--- Work required ---
Would you please repeat the data exactly as given?

--- Stored data ---
- Opening Delimiter -
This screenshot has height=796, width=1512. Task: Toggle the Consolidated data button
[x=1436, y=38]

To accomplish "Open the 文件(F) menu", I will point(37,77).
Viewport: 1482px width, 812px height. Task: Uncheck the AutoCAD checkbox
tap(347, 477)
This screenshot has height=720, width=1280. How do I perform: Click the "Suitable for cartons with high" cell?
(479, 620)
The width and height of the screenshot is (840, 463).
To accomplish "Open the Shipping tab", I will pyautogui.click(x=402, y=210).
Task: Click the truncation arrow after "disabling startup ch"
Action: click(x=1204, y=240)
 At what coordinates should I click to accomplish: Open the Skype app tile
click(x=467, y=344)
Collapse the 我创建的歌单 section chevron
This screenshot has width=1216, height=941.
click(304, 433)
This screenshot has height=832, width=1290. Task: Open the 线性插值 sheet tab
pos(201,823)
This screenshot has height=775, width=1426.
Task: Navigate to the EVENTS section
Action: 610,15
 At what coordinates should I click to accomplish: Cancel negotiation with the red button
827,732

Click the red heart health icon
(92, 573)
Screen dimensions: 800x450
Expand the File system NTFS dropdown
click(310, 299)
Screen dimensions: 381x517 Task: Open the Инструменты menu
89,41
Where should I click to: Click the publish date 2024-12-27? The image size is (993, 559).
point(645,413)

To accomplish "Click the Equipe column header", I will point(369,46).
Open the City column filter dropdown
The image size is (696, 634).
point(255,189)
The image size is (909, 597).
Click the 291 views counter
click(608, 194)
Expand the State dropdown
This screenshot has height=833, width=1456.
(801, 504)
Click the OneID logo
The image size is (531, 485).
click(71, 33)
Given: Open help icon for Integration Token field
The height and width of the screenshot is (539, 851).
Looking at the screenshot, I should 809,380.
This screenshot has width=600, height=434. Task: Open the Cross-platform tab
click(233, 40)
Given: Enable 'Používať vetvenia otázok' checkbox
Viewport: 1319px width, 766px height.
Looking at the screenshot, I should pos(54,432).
- Closing Delimiter -
--- Exercise result ---
This screenshot has height=796, width=1512. Task: Toggle the Consolidated data button
[x=1436, y=38]

To accomplish "Open the 文件(F) menu", I will point(37,77).
Viewport: 1482px width, 812px height. Task: Uncheck the AutoCAD checkbox
tap(347, 477)
This screenshot has height=720, width=1280. How do I perform: Click the "Suitable for cartons with high" cell?
(479, 620)
The width and height of the screenshot is (840, 463).
To accomplish "Open the Shipping tab", I will pyautogui.click(x=402, y=210).
Task: Click the truncation arrow after "disabling startup ch"
Action: click(x=1204, y=240)
 At what coordinates should I click to accomplish: Open the Skype app tile
click(x=467, y=344)
Collapse the 我创建的歌单 section chevron
This screenshot has width=1216, height=941.
click(304, 433)
This screenshot has height=832, width=1290. Task: Open the 线性插值 sheet tab
pos(201,823)
This screenshot has height=775, width=1426.
Task: Navigate to the EVENTS section
Action: 610,15
 At what coordinates should I click to accomplish: Cancel negotiation with the red button
827,732

Click the red heart health icon
(92, 573)
Screen dimensions: 800x450
Expand the File system NTFS dropdown
click(310, 299)
Screen dimensions: 381x517 Task: Open the Инструменты menu
89,41
Where should I click to: Click the publish date 2024-12-27? The image size is (993, 559).
point(645,413)

To accomplish "Click the Equipe column header", I will point(369,46).
Open the City column filter dropdown
The image size is (696, 634).
point(255,189)
The image size is (909, 597).
Click the 291 views counter
click(608, 194)
Expand the State dropdown
This screenshot has height=833, width=1456.
(801, 504)
Click the OneID logo
The image size is (531, 485).
click(71, 33)
Given: Open help icon for Integration Token field
The height and width of the screenshot is (539, 851).
Looking at the screenshot, I should 809,380.
This screenshot has width=600, height=434. Task: Open the Cross-platform tab
click(233, 40)
Given: Enable 'Používať vetvenia otázok' checkbox
Viewport: 1319px width, 766px height.
Looking at the screenshot, I should pos(54,432).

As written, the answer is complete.